Scale-up of SAG Foam Displacements
Worldwide, an average of only 1/3 of the initially residing oil is extracted from the reservoirs . It is possible to increase the displacement efficiency virtually to 100% in the reservoir by injecting gas. However, geological heterogeneity remains a problem and gas’s much lower viscosity and density relative to water and oil gives rise to new challenges. Foam can be used to solve these problems.
The variation in mobility caused by the limiting capillary pressure effect is key when selecting the best method to place foam in the reservoir. Foam can be injected using co-injection of surfactant and gas at a fixed quality or alternating the injection of slugs of surfactant and gas (SAG). In general, SAG is preferred over co-injection for both operational and sweep-efficiency reasons. Rossen and Boeije (2013) pointed out the importance of collecting data at the driest conditions in order to correctly model a SAG process. Even more, Al Ayesh et al. (2016) determined that the way foam dries out greatly affects injectivity in an heterogeneous reservoir.

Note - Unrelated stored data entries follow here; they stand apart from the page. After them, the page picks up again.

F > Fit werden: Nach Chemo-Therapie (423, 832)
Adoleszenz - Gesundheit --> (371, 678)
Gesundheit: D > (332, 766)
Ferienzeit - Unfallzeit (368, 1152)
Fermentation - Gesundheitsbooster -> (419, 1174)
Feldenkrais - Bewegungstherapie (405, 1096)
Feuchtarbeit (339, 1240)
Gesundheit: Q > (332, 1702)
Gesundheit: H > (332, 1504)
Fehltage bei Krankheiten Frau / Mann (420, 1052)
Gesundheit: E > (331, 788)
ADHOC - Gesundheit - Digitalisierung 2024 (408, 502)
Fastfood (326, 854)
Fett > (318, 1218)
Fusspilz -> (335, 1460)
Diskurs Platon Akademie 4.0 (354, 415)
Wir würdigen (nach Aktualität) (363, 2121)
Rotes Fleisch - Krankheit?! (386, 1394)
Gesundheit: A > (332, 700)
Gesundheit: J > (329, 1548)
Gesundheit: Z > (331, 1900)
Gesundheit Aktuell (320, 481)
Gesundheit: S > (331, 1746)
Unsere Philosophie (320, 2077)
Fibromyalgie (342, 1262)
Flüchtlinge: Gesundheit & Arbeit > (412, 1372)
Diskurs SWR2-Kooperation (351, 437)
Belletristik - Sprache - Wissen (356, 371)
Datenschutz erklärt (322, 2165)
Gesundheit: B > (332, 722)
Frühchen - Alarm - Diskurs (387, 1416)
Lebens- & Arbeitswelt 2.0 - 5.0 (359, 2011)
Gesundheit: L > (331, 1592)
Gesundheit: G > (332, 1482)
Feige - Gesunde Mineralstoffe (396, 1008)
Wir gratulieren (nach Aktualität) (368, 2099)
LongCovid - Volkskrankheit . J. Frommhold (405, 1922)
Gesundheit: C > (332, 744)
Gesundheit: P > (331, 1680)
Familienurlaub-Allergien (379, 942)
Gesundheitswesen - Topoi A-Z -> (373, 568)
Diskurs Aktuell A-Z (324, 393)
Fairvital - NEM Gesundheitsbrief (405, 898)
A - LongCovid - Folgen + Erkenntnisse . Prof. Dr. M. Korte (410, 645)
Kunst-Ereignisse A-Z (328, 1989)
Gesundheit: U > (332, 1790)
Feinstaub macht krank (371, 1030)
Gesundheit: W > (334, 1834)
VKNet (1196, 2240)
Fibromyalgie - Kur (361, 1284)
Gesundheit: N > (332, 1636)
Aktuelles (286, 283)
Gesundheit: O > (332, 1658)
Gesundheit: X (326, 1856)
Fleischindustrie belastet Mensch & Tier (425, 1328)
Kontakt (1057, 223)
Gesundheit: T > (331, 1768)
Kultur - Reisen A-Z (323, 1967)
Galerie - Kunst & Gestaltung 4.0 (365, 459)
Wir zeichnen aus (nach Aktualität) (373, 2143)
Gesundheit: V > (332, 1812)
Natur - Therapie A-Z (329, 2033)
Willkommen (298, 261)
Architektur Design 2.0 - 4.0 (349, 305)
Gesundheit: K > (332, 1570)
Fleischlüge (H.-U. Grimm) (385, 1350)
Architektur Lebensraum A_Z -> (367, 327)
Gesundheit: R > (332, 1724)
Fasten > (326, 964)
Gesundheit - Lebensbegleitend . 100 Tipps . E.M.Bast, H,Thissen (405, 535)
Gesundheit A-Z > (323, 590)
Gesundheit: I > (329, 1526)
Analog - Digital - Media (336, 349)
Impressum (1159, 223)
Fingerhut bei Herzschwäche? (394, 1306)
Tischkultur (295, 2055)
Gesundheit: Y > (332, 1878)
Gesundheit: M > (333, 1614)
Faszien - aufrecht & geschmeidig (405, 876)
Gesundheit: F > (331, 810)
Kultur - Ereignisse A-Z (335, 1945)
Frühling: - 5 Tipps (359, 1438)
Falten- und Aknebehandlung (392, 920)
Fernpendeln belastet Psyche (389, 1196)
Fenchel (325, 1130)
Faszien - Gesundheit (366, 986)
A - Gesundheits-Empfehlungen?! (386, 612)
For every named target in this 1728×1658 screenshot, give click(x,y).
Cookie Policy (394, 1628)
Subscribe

In this presentation, we will discuss our experimental results for foam in a Bentheimer formation. Two kind of experiments were performed, steady-state and dynamic starting from equilibrium. On one hand, the dynamic data does not behave smoothly even though foam dynamics is believed to be slow enough. We think that the entrance region where no foam is present may play a role in distorting the dynamics. On the other, the steady-state data look similar to the results of Kibodeaux and Rossen (1997) which suggest that a SAG could not be successful at the field scale as discussed by Rossen and Bruinig (2007). However, the results are not conclusive and further investigation is needed in order to determine the success of a SAG in the field scale.